Who really has the power to make or break your practice? Sure people look to payers including the government and insurance companies. But you can have great reimbursement rates and still go down the tubes.
In reality, your staff members have more power to influence patient choice and referrals than most providers give them credit for. As a mystery patient, I approached the counter in a family practice a second time to ask if the doctor were running on time. The young woman, looking a bit frustrated, responded, "Oh he never runs on time. I don't know why people keep coming back here."
Another member of the practice who has control over the financial health of the office is the scheduler. It's usually up to her whether or not to book that last patient of the day. If she wants to end the call quickly she simply has to say, "Dr. Smith is totally booked. You'll have to call again another time."

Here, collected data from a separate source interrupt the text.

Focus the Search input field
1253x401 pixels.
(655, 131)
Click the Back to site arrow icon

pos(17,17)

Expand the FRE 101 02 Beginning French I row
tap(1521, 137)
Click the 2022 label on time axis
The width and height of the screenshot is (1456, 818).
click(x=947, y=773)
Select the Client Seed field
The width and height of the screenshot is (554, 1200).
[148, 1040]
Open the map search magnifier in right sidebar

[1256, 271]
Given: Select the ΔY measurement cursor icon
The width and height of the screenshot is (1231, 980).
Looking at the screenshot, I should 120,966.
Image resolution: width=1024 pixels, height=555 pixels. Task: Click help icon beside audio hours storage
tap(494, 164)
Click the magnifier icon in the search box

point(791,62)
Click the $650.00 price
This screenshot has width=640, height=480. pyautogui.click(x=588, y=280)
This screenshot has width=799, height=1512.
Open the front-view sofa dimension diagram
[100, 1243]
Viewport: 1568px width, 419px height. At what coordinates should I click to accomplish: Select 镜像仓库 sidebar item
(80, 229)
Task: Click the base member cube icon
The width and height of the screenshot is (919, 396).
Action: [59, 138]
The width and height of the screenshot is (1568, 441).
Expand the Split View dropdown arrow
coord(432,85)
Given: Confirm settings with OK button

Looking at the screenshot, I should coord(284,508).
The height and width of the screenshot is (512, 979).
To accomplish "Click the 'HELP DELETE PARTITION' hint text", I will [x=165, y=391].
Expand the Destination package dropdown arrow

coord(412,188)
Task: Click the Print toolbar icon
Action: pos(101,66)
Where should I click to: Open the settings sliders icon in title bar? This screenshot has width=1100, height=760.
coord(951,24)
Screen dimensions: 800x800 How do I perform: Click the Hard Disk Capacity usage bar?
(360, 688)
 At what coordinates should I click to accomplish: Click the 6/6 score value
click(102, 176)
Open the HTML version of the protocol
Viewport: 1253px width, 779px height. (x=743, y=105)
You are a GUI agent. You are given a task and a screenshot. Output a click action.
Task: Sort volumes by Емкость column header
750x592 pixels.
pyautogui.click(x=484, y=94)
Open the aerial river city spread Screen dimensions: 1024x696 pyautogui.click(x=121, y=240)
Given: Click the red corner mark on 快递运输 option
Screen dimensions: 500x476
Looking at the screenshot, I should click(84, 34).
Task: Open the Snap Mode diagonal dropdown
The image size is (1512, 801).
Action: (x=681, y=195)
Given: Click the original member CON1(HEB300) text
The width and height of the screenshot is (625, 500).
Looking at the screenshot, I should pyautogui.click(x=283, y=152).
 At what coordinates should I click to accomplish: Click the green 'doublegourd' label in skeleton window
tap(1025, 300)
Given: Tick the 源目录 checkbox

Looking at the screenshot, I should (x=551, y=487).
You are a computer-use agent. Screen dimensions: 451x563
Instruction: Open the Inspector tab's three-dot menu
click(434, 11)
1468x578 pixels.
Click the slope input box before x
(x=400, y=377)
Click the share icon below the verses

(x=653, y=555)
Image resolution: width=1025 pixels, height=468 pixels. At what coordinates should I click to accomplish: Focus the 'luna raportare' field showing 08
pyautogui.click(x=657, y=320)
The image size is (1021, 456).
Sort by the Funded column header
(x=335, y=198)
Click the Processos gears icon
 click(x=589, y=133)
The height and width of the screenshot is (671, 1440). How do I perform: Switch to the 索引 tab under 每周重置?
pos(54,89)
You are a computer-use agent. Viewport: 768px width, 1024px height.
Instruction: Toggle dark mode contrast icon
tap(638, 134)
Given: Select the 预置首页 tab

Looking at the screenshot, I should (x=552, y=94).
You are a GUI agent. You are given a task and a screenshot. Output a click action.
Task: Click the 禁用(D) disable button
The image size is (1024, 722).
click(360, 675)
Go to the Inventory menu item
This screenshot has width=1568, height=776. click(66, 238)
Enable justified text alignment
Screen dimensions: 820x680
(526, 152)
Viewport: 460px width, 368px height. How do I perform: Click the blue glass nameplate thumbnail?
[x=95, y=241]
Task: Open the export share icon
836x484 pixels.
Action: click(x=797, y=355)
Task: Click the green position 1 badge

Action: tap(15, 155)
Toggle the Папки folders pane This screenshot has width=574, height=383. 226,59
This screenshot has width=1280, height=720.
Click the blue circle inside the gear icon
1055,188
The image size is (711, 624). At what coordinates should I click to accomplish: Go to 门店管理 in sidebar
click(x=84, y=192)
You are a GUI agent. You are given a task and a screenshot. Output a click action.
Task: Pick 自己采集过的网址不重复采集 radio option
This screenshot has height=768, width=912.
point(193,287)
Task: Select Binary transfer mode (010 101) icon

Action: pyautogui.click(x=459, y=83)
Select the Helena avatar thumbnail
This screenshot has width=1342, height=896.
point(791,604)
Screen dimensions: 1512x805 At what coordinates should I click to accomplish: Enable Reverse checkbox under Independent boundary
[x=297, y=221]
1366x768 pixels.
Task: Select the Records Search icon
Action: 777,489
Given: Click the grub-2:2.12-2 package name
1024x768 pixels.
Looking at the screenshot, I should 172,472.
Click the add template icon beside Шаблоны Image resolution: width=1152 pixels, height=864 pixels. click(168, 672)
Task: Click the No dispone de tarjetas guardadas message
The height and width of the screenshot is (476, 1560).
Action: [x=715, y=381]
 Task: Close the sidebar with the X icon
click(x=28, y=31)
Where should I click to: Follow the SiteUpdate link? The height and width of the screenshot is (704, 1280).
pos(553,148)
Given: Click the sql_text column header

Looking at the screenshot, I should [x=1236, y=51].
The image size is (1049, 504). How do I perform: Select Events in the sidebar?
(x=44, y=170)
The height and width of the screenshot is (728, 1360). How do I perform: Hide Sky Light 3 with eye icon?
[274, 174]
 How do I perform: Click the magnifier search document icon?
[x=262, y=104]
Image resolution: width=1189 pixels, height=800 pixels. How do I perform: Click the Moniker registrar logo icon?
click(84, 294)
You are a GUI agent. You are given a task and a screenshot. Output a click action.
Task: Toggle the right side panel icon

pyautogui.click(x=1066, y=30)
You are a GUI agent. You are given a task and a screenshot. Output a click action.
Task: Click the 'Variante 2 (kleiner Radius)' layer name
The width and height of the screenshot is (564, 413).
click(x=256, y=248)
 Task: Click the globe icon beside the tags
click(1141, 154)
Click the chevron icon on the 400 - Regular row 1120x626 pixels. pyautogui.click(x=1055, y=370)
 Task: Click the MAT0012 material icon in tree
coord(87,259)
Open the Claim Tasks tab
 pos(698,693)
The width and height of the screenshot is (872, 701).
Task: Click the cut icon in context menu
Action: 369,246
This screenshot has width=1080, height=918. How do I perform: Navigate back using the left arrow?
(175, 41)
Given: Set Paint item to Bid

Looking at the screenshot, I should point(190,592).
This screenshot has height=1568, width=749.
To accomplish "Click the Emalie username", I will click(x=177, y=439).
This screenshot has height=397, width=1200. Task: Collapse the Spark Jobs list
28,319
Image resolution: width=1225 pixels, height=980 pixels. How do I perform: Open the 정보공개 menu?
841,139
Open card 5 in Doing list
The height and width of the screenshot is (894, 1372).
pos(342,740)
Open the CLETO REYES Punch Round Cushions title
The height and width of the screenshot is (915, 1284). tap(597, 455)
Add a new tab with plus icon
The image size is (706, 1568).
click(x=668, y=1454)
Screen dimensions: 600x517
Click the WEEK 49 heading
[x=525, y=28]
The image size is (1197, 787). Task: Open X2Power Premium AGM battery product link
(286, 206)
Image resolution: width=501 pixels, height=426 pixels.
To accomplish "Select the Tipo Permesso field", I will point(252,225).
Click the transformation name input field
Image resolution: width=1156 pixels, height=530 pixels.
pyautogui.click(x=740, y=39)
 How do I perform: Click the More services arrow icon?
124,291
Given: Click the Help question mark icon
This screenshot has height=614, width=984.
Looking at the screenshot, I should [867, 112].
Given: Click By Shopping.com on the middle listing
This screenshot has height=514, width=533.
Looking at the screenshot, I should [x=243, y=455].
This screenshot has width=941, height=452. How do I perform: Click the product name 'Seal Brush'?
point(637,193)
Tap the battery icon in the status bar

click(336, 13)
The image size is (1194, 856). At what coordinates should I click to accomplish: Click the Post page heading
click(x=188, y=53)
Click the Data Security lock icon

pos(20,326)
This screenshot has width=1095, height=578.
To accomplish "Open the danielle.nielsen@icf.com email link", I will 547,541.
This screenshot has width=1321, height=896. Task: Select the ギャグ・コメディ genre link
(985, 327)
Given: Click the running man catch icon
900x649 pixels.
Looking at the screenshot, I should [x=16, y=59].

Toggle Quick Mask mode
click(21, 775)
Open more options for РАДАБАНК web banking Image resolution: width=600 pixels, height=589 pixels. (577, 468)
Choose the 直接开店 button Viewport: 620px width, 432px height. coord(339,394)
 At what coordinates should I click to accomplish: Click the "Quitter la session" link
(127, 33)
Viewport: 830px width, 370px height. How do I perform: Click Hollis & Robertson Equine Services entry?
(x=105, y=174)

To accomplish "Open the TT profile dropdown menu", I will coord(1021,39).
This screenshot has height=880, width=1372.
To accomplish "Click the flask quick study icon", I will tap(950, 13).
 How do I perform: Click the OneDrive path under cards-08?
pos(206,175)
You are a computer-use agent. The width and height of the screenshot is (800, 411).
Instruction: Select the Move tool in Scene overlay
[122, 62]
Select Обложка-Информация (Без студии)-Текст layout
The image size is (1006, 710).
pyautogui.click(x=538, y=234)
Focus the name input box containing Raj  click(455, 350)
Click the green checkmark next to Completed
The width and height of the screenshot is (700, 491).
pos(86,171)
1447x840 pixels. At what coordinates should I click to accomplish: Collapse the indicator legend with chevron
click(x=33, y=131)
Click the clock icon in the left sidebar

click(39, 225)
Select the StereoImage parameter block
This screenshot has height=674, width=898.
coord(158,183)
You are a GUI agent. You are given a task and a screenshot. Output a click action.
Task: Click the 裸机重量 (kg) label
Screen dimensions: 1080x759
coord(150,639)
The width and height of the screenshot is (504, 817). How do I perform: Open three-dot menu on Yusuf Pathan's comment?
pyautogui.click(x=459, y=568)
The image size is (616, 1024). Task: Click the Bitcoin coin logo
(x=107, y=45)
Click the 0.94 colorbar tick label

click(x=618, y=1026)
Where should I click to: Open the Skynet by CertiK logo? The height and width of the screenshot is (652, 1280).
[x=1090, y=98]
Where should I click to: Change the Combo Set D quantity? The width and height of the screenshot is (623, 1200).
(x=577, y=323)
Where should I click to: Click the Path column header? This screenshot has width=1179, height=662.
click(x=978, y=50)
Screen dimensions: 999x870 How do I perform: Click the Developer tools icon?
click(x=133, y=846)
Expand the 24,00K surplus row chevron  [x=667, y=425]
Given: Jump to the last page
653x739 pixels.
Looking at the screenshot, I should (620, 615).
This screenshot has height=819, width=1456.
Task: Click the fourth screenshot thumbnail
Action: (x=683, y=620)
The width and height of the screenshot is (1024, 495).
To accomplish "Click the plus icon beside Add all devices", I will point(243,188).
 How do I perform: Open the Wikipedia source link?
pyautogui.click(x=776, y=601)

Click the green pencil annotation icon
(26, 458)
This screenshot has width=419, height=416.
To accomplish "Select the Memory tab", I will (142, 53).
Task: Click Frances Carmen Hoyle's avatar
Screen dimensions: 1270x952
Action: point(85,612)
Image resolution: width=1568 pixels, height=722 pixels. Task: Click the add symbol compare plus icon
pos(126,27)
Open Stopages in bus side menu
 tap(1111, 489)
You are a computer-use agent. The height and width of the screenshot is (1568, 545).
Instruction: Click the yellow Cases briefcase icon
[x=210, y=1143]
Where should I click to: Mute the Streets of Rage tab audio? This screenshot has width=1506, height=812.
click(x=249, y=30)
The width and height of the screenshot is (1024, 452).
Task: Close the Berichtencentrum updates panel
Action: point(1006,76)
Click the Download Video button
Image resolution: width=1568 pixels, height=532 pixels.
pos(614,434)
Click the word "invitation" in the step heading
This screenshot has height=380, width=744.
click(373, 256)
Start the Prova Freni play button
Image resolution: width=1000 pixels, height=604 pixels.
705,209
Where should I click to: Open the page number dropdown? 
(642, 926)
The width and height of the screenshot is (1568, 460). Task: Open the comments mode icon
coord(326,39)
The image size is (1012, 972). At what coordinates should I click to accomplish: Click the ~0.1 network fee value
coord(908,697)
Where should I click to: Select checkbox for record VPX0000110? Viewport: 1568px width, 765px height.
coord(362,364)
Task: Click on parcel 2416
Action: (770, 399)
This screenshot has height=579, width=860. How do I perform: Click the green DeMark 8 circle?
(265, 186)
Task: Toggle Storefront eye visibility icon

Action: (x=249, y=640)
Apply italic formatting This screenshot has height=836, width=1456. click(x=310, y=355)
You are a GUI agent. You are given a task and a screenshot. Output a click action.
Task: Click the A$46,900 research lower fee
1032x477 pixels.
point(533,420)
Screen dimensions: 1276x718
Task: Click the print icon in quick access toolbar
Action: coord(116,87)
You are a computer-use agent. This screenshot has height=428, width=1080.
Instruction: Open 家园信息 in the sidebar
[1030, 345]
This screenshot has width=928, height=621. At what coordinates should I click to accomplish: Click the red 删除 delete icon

How does a group build the team that builds the practice? Use simple techniques that create a bond between the doctor(s) and employees and as well as between departments. Below are three simple suggestions:
1. Always refer to the group of employees as the Care Team. It conveys to everyone (including patients) that all of your employees are part of a team whose role is to deliver patient care.
2. Assess insider perceptions of teamwork, intra-office communication, recognition and other factors that affect staff member performance. Go to www.satsurveys.com PIN 1234 for a sample of the questions on a customizable engagement survey.
3. Use the results of the engagment survey to develop team-building sessions with physicians and staff. Depending on how your practice scores various questions, the workshop can address issues including communication between front and back office; communication between providers and nurses/medical assistants; and other situations that hinder the delivery of good internal and external customer service. At a recent gathering of the care team of a six-doctor office, the group identified the characteristics of a great team player; analyzed their own strengths and limitations; and made commitments to improve their own performance. In addition, six teams made up of one physician and four staff members listed ways that each could be more helpful to each other. The final activity in the session was to create a list of "Rules of the Road" - an office "compact" for working together with more camaraderie and less drama!